The progressive perspectives of young Americans on the Israeli-Palestinian conflict also illustrate the generational split among Americans on the issue.
“Democrats’ views on Israel have changed remarkably in the last 10 to 20 years,” said Rashid Khalidi, a Columbia University professor of Middle Eastern, South Asian and African studies. He said he’s “struck by how much change there’s been among younger people” on the issue in the past couple of decades.
“More and more younger Americans ... have grown up with a very different view of what they’re seeing of Israel-Palestine,” Plitnik said. “They’ve grown up with social media, and even before that, views of Israel as a strong, powerful state [and of] Palestinians as powerless people.”
While some of that change may relate to social media’s role in showing Americans what’s happening on the ground, younger generations also don’t necessarily view Israel as an endangered state. Nor is the trauma of the Holocaust as close to young people as it has been to previous generations.
For instance, Edery, who is Jewish and frequently traveled to Israel when she was younger, said that while her views evolved in college, some members of her family are still “very Zionist.”
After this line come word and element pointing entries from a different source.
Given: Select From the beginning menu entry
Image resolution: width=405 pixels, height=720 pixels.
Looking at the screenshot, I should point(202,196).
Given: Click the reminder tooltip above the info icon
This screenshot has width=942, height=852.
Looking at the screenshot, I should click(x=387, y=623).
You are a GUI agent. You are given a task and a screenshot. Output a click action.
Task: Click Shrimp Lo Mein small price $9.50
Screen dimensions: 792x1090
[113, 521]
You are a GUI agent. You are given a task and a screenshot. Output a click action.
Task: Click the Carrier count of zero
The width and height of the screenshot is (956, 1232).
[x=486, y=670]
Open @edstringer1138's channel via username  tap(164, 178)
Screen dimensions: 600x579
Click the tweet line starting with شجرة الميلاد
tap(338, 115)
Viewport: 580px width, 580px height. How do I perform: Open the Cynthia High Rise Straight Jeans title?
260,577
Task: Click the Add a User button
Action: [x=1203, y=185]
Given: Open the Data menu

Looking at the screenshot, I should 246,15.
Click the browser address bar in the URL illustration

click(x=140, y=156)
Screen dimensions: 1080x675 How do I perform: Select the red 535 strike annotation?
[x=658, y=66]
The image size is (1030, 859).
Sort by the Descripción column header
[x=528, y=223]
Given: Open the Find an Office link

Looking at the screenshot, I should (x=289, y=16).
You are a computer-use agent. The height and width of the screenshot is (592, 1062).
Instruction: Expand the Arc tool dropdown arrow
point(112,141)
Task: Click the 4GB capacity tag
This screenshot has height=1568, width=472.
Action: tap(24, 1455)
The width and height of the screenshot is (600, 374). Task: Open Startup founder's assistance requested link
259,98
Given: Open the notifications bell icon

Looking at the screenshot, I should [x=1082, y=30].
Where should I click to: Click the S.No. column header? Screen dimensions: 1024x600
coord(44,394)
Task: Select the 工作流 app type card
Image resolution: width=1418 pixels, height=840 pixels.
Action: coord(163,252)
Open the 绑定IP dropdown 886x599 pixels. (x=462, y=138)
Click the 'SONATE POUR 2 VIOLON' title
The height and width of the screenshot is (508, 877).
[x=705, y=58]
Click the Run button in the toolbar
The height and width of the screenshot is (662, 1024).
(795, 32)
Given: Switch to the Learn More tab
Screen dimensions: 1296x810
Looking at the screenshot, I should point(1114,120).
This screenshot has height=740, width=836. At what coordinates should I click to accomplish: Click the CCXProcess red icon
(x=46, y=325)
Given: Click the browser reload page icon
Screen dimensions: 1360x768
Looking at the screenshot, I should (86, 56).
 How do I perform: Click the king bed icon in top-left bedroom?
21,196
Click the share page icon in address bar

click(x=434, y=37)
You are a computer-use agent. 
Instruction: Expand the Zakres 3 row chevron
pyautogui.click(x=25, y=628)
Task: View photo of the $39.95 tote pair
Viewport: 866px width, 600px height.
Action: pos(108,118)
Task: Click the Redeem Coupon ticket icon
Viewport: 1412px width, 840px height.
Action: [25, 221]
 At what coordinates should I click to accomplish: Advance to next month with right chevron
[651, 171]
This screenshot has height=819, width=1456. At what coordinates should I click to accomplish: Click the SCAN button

According to a Pew Research survey conducted in 2020, young American Jews are less emotionally attached to Israel than older generations. Half of Jewish adults under the age of 30 described themselves as very or somewhat emotionally attached to Israel, while two-thirds of Jews 65 and older consider themselves very or somewhat emotionally attached to Israel.
According to Plitnik, a significant political sea change was the 2020 defeat of Eliot Engel, an influential pro-Israel congressman from New York, at the hands of Rep. Jamaal Bowman. Bowman’s position on Palestinian issues was measured to avoid alienating Jewish voters, but Plitnik believes that as more young Americans vote, it’s likely that the idea that supporting Israel is a “safe” political position will change.
Khalidi believes that, in the future, conditional aid will be a litmus test for where Americans fall on Israeli-Palestinian issues. That includes Democratic Minnesota Rep. Betty McCollum’s H.R. 2590, the bill supported by Hashimee, the activist popular on TikTok. Currently, it has 20 co-sponsors.
But that’s still a far cry from the three-fourths of Congress members who signed a letter in April calling for U.S. aid to Israel to be funded without conditions. “Reducing funding or adding conditions on security assistance would be detrimental to Israel’s ability to defend itself against all threats,” the letter reads.
Americans haven’t historically made voting decisions solely based on candidates’ stances on the Israeli-Palestinian conflict, but Plitnik said he’ll be watching the progress of McCollum’s bill as well as whether the issue arises at all in the 2022 midterm elections.
For young Americans, the conversation has evolved to a straightforward human rights issue, according to Plitnik.
“It’s a great shift,” he said, “a very important one.”